WORLD> Asia-Pacific
    Japanese graduates scramble for jobs as economy cools
    (Agencies)
    Updated: 2008-12-02 13:09

    Ice Age Rerun?

    Keio Department Store, a Tokyo retailer at the jobs fair, was looking to hire 20 new graduates in 2010, down from 30 in recent years, according to Masaaki Tanaka, a recruiting manager.

    Job-seekers listen to company employees giving speech at booths at a job fair held for graduates in Tokyo November 15, 2008. University students in the world's second-largest economy could face a rude awakening as the global financial crisis hits Japan, prompting firms to cut graduate recruitment. [Agencies]

    Others were vague about recruiting plans, but analysts said bigger companies, known to hire new graduates en masse every spring, were expected to scale back hiring as earnings fall and uncertainties loom over the recession-hit economy.

    Politicians facing an election that must be held in less than a year are putting the problem on their policy agenda.

    "New employment for those who graduate the year after next is already shrinking," said Kazuo Kitagawa, a senior executive in the ruling coalition's junior partner, the New Komeito party.

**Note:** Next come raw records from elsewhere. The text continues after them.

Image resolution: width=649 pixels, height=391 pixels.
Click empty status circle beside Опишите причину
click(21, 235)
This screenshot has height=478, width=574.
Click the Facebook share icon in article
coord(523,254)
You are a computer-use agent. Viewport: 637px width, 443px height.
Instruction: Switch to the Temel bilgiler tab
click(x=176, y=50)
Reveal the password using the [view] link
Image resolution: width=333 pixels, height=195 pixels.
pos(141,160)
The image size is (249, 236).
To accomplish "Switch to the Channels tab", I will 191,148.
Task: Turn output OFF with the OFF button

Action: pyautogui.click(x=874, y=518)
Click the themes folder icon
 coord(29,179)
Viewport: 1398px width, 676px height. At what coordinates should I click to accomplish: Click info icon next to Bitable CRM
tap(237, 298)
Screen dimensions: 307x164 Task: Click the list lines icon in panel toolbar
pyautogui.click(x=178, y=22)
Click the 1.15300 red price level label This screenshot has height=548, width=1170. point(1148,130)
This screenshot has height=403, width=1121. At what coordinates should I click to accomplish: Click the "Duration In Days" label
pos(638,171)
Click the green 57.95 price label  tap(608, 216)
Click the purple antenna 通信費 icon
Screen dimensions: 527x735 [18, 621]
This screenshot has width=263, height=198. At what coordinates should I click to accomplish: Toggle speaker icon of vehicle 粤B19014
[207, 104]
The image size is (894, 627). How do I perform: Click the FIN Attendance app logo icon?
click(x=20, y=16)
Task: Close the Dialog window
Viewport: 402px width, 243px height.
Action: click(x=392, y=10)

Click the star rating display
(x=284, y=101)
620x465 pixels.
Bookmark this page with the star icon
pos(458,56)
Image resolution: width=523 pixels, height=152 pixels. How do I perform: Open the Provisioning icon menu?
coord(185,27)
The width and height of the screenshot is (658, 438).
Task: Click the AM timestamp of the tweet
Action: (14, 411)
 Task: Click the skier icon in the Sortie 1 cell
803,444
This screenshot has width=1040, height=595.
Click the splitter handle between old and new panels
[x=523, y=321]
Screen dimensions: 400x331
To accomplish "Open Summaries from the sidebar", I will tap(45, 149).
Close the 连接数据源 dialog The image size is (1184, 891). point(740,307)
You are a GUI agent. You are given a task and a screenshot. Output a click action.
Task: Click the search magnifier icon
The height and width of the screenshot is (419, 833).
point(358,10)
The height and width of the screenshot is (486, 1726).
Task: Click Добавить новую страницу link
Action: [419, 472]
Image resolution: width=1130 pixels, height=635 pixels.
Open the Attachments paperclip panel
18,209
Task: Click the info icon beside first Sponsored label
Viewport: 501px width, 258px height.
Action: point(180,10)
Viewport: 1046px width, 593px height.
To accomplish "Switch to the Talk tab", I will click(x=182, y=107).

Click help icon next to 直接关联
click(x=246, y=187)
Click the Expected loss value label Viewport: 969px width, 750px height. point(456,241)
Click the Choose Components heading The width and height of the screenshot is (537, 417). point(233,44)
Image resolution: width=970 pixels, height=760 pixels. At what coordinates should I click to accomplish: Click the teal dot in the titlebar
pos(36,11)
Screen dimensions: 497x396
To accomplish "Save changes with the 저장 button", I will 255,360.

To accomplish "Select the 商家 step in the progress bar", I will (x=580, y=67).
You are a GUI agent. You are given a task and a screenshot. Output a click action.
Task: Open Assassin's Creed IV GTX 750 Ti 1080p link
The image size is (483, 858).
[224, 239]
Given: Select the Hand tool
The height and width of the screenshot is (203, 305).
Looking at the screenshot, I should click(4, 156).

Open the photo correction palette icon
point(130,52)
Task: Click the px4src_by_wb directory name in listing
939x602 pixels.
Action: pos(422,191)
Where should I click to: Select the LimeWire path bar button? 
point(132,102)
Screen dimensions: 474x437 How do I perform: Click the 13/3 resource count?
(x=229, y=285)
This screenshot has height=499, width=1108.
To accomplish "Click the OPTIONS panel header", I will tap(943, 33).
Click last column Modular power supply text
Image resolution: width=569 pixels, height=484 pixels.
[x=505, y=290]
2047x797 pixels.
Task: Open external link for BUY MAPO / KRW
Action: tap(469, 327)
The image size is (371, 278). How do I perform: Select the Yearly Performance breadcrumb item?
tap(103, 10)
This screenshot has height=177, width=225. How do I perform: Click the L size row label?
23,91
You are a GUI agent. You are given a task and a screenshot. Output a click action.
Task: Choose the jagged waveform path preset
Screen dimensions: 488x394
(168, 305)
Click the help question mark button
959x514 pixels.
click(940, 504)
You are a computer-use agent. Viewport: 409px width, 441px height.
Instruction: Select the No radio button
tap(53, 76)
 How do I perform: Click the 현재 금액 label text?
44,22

    "Those students are feeling anxious and we need to have proper policy steps to address this," he told a recent news conference.

    Japan's jobless rate is at 3.7 percent, well below a record high of 5.5 in April 2003, although officials say that the fall is partly due to discouraged workers leaving the workforce.

    Japan's rapidly ageing population also means the number of those retiring will outnumber those coming in, relieving companies of labour costs and making any job crunch much less severe than in the past.

    Still, Japan can ill-afford another hiring "Ice Age".

    Mainly as a result of the hiring squeeze a decade ago, 18 percent of those aged 25-34 are in non-regular jobs, government data shows. The number of "freeters", or those hopping from one low-paying job to another, now tops 1.8 million.

    "There is a risk that they may emerge as a new group of 'working poor' once they no longer have their parents to support them," said Machiko Osawa, a professor of economics at Japan Women's University. "This could lead to social consequences, like bigger costs for welfare and a rise in crime."

    Young job-seekers like Toshio Komabayashi, his bag stuffed with company brochures collected at the jobs fair, believe flexibility and perseverance will be key.

    Though hoping to work for a textiles firm, Komabayashi knows he may not be able to be picky. "I'll be sending application forms to as many companies as I can," he said.